=== Problem to work on ===
Line by line, restate the material exactly.

=== Extracted entries ===
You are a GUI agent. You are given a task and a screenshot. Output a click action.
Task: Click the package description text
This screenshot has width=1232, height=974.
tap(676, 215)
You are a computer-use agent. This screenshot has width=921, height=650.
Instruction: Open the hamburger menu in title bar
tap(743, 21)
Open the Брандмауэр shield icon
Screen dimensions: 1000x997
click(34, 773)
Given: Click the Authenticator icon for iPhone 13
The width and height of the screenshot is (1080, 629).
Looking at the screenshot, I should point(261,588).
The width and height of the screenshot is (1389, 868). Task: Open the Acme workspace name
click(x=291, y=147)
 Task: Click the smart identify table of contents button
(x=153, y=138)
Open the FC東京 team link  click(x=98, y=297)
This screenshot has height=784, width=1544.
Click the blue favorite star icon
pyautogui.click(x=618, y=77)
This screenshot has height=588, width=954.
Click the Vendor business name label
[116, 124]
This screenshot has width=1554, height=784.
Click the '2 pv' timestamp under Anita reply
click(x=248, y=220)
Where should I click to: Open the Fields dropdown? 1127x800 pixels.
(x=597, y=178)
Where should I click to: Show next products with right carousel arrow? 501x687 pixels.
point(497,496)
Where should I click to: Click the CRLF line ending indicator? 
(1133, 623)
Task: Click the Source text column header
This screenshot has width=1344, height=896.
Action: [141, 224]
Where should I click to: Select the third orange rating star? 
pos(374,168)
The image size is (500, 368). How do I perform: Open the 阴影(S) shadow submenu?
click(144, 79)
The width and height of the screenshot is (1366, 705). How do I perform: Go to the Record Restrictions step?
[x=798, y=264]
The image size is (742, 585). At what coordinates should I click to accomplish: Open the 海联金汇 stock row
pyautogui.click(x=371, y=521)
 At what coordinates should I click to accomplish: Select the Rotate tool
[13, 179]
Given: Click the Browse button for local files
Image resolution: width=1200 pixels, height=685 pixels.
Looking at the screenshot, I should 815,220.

=== Exercise answer ===
You are a GUI agent. You are given a task and a screenshot. Output a click action.
Task: Click the package description text
This screenshot has width=1232, height=974.
tap(676, 215)
You are a computer-use agent. This screenshot has width=921, height=650.
Instruction: Open the hamburger menu in title bar
tap(743, 21)
Open the Брандмауэр shield icon
Screen dimensions: 1000x997
click(34, 773)
Given: Click the Authenticator icon for iPhone 13
The width and height of the screenshot is (1080, 629).
Looking at the screenshot, I should point(261,588).
The width and height of the screenshot is (1389, 868). Task: Open the Acme workspace name
click(x=291, y=147)
 Task: Click the smart identify table of contents button
(x=153, y=138)
Open the FC東京 team link  click(x=98, y=297)
This screenshot has height=784, width=1544.
Click the blue favorite star icon
pyautogui.click(x=618, y=77)
This screenshot has height=588, width=954.
Click the Vendor business name label
[116, 124]
This screenshot has width=1554, height=784.
Click the '2 pv' timestamp under Anita reply
click(x=248, y=220)
Where should I click to: Open the Fields dropdown? 1127x800 pixels.
(x=597, y=178)
Where should I click to: Show next products with right carousel arrow? 501x687 pixels.
point(497,496)
Where should I click to: Click the CRLF line ending indicator? 
(1133, 623)
Task: Click the Source text column header
This screenshot has width=1344, height=896.
Action: [141, 224]
Where should I click to: Select the third orange rating star? 
pos(374,168)
The image size is (500, 368). How do I perform: Open the 阴影(S) shadow submenu?
click(144, 79)
The width and height of the screenshot is (1366, 705). How do I perform: Go to the Record Restrictions step?
[x=798, y=264]
The image size is (742, 585). At what coordinates should I click to accomplish: Open the 海联金汇 stock row
pyautogui.click(x=371, y=521)
 At what coordinates should I click to accomplish: Select the Rotate tool
[13, 179]
Given: Click the Browse button for local files
Image resolution: width=1200 pixels, height=685 pixels.
Looking at the screenshot, I should 815,220.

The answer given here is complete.